La mostra e´ anche occasione per un ulteriore arricchimento degli strumenti comunicativi della Fondazione Banca del Monte che si e´ dotata di del codice Qr (Quick Response), il codice a barre bidimensionale che si puo´ stampare sui materiali di advertising classico per fornire contenuti multimediali esclusivi a chi possiede telefoni cellulari e smartphone abilitati alla lettura. In questo caso, inquadrando la matrice composta da quadretti bianchi e neri, si viene collegati con il site-mobile della Fondazione per avere accesso a contenuti specifici del Fondo Alfredo Bortoluzzi.

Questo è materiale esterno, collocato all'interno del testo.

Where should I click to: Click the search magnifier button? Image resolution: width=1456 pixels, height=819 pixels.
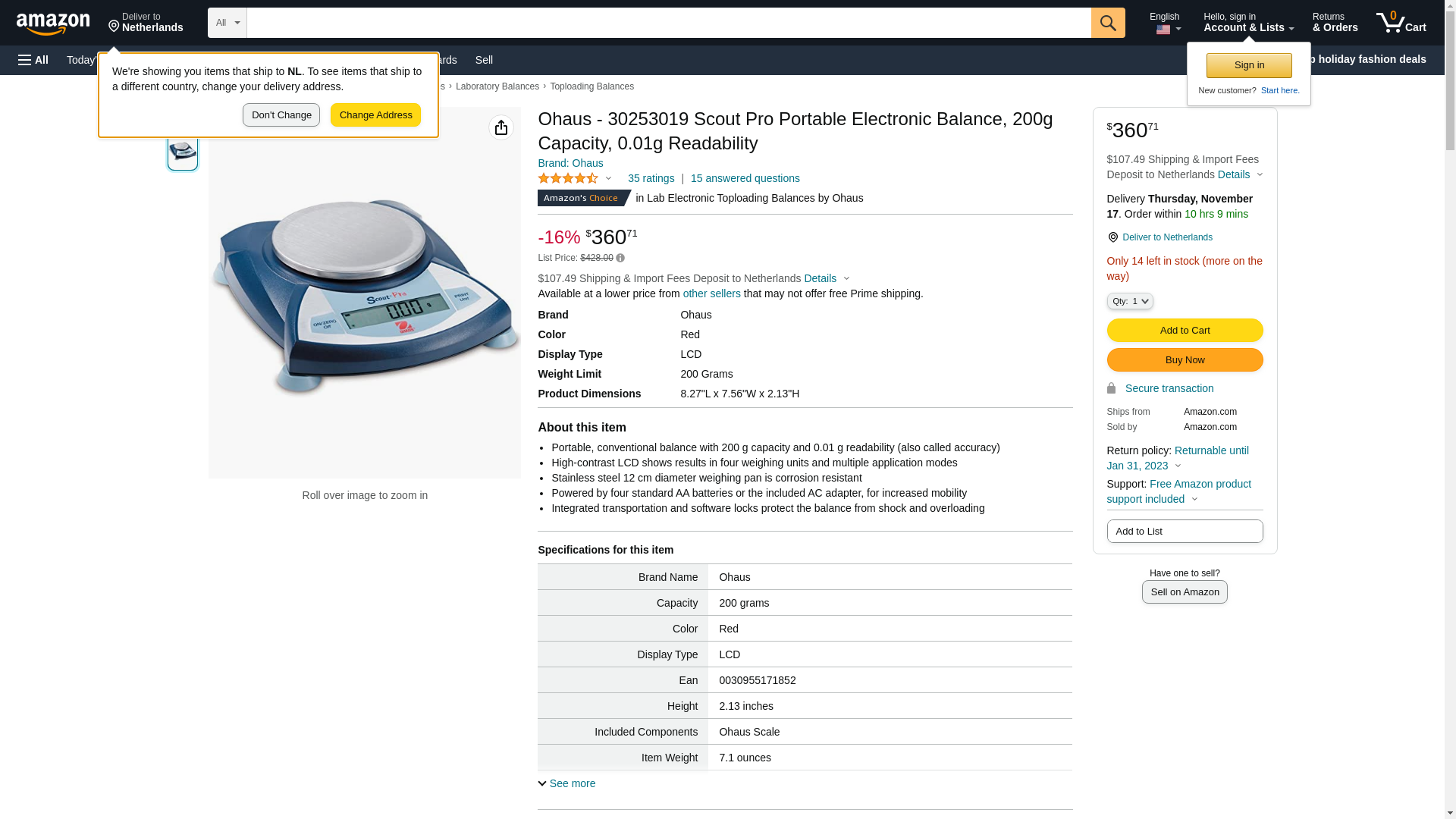click(1108, 23)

Il codice Qr si aggiunge ai diversi strumenti multimediali (sito tradizionale, pagina facebook, canale youtube) attraverso i quali la Fondazione Banca del Monte promuove la propria attivita´.

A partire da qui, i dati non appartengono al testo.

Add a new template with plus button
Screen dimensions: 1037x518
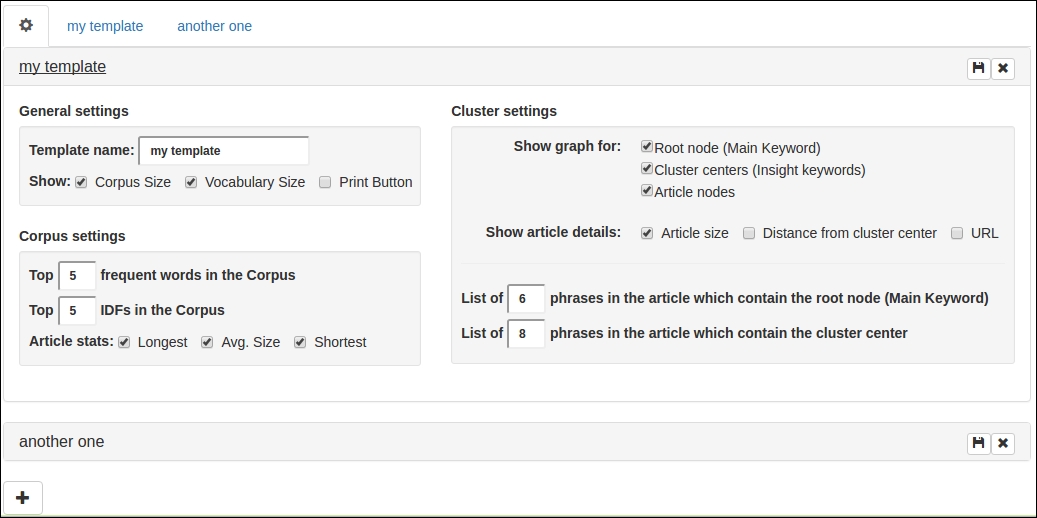pos(22,498)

La mostra sara´ visitabile dal 7 dicembre 2011 al 15 gennaio 2012, dalle ore 9 alle 13 e dalle 17 alle 19. Giorni di chiusura: 24, 25, 26, 31 dicembre 2011 - 1, 2, 6 gennaio 2012.
L´ingresso e´ libero. Per informazioni, si puo´ telefonare 0881.712182

Alfredo Bortoluzzi (Karlsruhe, 1905 - Peschici, 1995), pittore, ballerino e coreografo, nasce in Germania da genitori italiani. Frequenta dapprima l´Accademia di Karlsruhe e quindi, dal 1927 al 1930, il Bauhaus, a Dessau, dove ha come maestri Wassilii Kandinskij, Joseph Albers, Oskar Schlemmer e soprattutto Paul Klee, di cui diviene molto amico e che influenza particolarmente la sua concezione della pittura come “gioco con le cose ultime”. Tiene la sua prima mostra a Berlino, nel 1930. Nel 1933 partecipa alla Mostra degli artisti del Bauhaus a Dusseldorf, ma la collettiva viene vietata e sequestrata dai nazisti. "Esule a Parigi", si dedica prevalentemente al balletto classico, occupandosi anche delle coreografie e delle scenografie. Apprezzato per questa sua attivita´ dapprima in Francia e, nel dopoguerra, anche nei maggiori teatri della Germania di Bonn, Bortoluzzi ritorna comunque alla pittura. E´ protagonista tra l´altro della rassegna 50 Jahre Bauhaus itinerante per il mondo. Nel 1946 espone ad Heidelberg alla Mostra degli artisti proibiti dai nazisti (con Klee, Kandinskij ed altri). Nel 1958, a seguito di un incidente, lascia la vita teatrale e, benché come pittore abbia gia´ un mercato internazionale al piu´ alto livello, con la consacrazione dei maggiori critici europei, sceglie di vivere sulla Montagna del Sole, il Gargano, a Peschici, trovando nello scenario garganico non solo una fonte inesauribile di ispirazione ma soprattutto “un approdo determinante ai fini della elaborazione del suo linguaggio maturo” (Carlo Munari).